25. In the circumstances, I cannot see that the admission of the affidavits of these accountholders would be so unfair as to infringe the fair trial rights of any accused. The evidence is of the nature of an affidavit – at the end of the day I may make no greater a finding than that a person made a statement under oath which deponent cannot be questioned or challenged. The reliability of the statement is, at this stage, unknown – at the end of the day having heard evidence of the circumstances surrounding the taking of the affidavit or having assessed any corroborating evidence or perhaps even having heard from the accused, I may determine there is some or no reliability to the affidavit. It will only be at the end of the trial, when all the evidence is scrutinized and assessed that I will be in a position to determine if these affidavits have any probative value at all and if so, what.
26. At the present time, the only prejudice to an accused of which I am aware is that to accused 11. I have asked if it is open to accused 11 to withdraw his section 220 admission, have been informed that he cannot so do and my reading of the legislation suggests that accused 11 has no remedy.
27. Accordingly, I take the view that:
a. The affidavit of Mafatle is not admissible in evidence against accused 11.

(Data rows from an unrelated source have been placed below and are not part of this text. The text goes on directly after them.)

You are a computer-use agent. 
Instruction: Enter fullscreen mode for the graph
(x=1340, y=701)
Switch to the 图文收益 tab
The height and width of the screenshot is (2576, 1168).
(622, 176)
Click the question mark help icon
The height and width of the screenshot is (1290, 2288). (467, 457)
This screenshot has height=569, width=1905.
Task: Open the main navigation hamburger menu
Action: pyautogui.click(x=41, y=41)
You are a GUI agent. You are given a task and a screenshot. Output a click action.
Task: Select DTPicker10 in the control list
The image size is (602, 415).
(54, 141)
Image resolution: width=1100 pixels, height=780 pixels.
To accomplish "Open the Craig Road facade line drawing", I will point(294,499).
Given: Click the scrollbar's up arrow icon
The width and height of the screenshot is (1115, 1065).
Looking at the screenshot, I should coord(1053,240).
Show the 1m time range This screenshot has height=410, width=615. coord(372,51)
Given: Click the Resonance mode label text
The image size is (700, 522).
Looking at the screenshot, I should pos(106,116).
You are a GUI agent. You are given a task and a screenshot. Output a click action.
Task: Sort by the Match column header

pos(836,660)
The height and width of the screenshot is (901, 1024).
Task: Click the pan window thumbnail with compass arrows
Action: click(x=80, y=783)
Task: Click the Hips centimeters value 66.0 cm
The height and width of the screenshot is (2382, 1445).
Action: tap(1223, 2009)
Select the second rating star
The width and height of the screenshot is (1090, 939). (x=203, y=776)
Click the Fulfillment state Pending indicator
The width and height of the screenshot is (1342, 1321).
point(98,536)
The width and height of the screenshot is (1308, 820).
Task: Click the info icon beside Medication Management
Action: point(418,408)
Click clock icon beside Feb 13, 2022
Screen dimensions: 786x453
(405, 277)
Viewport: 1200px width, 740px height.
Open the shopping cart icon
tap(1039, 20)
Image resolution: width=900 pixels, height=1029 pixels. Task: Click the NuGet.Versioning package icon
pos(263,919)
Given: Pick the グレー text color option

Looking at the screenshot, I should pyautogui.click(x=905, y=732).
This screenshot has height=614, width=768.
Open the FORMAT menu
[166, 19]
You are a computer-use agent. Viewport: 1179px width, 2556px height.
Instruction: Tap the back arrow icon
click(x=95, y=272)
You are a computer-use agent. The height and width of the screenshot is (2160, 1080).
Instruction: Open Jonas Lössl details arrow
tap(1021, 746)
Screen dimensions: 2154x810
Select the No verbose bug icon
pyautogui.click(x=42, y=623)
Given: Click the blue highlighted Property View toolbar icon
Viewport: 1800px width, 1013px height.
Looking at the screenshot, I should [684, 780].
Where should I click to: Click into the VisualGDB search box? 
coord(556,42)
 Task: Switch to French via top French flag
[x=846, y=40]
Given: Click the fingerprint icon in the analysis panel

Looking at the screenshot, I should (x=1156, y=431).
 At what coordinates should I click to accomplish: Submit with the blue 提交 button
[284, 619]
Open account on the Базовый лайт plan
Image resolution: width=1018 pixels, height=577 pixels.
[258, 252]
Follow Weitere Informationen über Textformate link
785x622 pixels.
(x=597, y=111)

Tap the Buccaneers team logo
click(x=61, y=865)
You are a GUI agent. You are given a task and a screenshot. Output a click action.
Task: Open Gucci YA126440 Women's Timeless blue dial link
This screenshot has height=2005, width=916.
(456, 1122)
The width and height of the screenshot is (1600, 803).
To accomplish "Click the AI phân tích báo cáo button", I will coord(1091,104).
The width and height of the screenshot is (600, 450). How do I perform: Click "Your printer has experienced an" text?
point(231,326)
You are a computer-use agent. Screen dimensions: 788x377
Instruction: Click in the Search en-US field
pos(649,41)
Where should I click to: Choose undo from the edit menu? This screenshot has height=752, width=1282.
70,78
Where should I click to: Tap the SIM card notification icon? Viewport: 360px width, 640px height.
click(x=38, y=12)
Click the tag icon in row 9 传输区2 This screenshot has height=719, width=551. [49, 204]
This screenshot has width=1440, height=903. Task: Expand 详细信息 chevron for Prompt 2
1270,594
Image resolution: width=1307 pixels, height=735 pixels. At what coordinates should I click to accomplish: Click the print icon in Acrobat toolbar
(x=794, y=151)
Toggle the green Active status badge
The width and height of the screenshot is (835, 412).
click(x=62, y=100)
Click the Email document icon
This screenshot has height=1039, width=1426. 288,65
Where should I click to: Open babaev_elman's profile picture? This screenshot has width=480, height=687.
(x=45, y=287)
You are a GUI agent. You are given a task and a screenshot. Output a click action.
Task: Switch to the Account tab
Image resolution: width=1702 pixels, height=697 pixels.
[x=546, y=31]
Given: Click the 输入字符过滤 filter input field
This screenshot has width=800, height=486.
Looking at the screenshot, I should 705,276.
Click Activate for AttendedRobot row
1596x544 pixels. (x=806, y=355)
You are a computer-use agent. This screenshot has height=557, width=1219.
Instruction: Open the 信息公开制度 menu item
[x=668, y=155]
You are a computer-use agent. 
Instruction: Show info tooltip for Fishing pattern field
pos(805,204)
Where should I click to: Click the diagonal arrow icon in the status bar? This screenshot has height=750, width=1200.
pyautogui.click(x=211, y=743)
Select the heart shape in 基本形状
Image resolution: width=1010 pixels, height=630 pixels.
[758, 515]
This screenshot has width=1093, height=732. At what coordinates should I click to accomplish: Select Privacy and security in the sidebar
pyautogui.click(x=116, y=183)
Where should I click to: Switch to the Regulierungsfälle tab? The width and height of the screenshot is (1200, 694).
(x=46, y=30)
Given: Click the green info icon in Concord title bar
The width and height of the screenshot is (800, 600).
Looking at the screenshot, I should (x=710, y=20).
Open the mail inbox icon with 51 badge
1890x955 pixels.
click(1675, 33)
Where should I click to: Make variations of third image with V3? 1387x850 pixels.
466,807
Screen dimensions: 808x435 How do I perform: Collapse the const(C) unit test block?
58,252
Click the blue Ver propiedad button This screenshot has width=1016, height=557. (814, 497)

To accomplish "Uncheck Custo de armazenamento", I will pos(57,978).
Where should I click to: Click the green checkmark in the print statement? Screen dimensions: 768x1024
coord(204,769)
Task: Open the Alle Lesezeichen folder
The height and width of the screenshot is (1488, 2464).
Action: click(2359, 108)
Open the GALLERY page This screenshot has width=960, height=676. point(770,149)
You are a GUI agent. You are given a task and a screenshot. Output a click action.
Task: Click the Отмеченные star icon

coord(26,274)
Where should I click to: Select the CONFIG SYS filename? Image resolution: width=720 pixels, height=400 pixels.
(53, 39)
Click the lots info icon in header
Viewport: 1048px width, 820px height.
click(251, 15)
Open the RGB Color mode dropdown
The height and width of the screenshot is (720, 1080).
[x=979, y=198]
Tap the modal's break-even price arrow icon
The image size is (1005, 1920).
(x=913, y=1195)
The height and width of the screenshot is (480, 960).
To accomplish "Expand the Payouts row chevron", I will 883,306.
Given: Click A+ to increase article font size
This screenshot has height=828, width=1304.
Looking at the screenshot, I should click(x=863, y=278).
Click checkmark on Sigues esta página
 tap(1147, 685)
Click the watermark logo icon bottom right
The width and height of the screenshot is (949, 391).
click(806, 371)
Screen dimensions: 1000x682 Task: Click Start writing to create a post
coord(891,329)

b. The affidavits of Nkomo, Maringa, Mafatla and Sikhosana are admissible in evidence against all other accused in terms of section 2(2) of POCA.
c. The probative value, if any, of these affidavits falls to be determined at the end of the trial and in the context of all the evidence.
DATED AT JOHANNESBURG ON THIS DAY THE 16TH OF OCTOBER 2014
k satchwell
For the State: Advocate A. Vos
For Accused 1: Advocate K. Lawlor
For Accused 2: Advocate M. Baloyi
For Accused 3, Accused 5, & Accused 8: Advocate S. Nobangule
For Accused 4, Accused 6, Accused 10 & Accused 12: Advocate A. Roestorf
For Accused 7 & Accused 9: Attorney C. Pillay
For Accused 11: Advocate J. Van Wyk
Date of Argument: 13th and 14th October 2014
Date of Judgment: 16th October 2014
[1] I have heard the evidence of nearly 30 accountholder witnesses to this effect.
[2] Pertinently summarized in S v Ndhlovu and Others 2002(2) SACR 325 SCA at paragraph 13.
[3][3] Over 120 counts in total against all the accused.